Raised in the Tlicho Nation, Behchoko, NT, Digawolf connects threads of community, lives lived and paths travelled. Singing in both english and his people’s language Tłı̨chǫ Yatıì, Digawolf carves a new path to becoming one of Western Canada’s most exciting songwriters. Digawolf is nominated for two Western Canadian Music Awards, Indigenous Artist of the Year and Rock Artist of the year.
1. What is the coolest show you have ever played?
Every time we play the Snowcastle in Yellowknife, pun intended! But in all seriousness, I will never forget opening up for the White Stripes in 2007. It was quite an honour, they were the nicest people that I have ever met.
2. How do you keep yourself healthy and happy working in music?
I am always looking for inspiration in music, in poetry, and in art. Every day is a challenge, but worth while investment. That being said, taking time to eat healthy is really important, and I try my best to take the time to live a healthy lifestyle.

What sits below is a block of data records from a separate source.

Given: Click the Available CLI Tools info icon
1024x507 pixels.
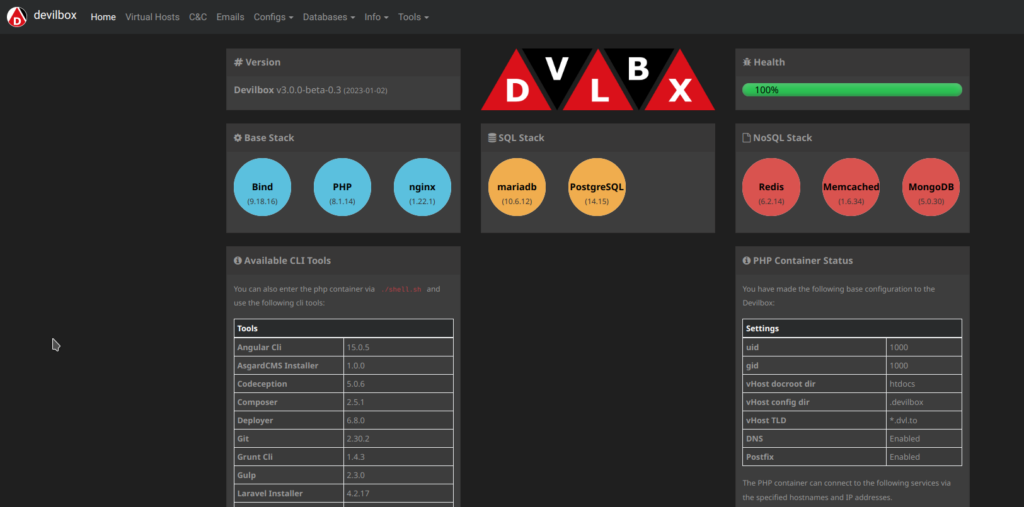Looking at the screenshot, I should (238, 261).
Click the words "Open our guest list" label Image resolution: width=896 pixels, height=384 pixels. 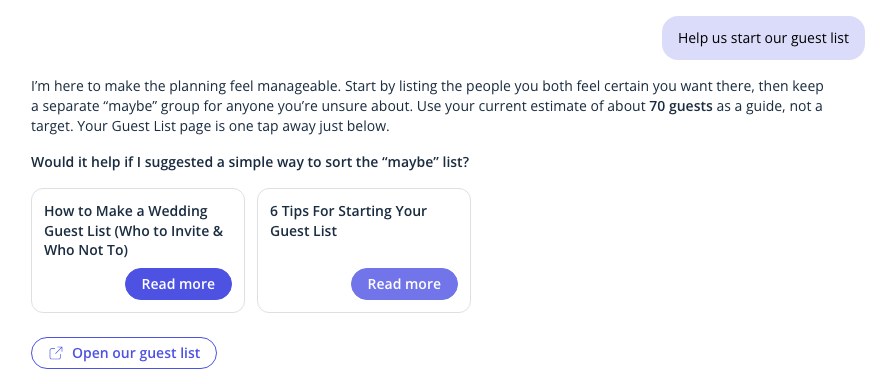[x=136, y=353]
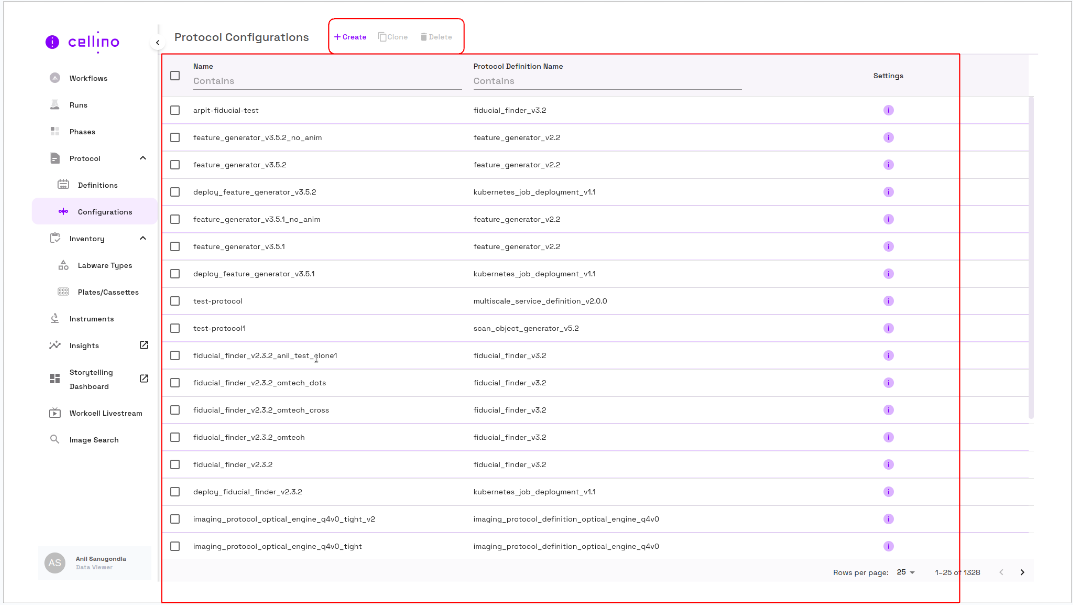The height and width of the screenshot is (605, 1073).
Task: Select checkbox for deploy_fiducial_finder_v2.3.2 row
Action: click(x=175, y=492)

3. What is the biggest challenge you've experienced in getting to where you are?
The biggest challenge is the geographical distance of living in Yellowknife. Everything happens down south, and living so remotely makes it a financial and logistical challenge to play music.
As well, opening a studio up here can see similar financial challenges when rent costs and availability of suitable space are a real problem. But hey... I’m always open to accepting donations.... *laughs*
Despite the challenges of living in the North, it is important to me to live where my roots are.
4. What is the best part of your life that isn't music related?
My art. My cartoons. I do a cartoon strip called « Jimbo Bear » for the local newspaper.
5. What is the best advice you have been given in the music business?
The best advice that I have ever gotten was from Pat Braden, one of the best Bass players in the North. When I was releasing my first album, I was having doubts about releasing it when it was finished, Pat encouraged me to take that leap. He said that once you get over that first big release, everything else will become easier from there. I remember smiling at him, he gave me the push I needed.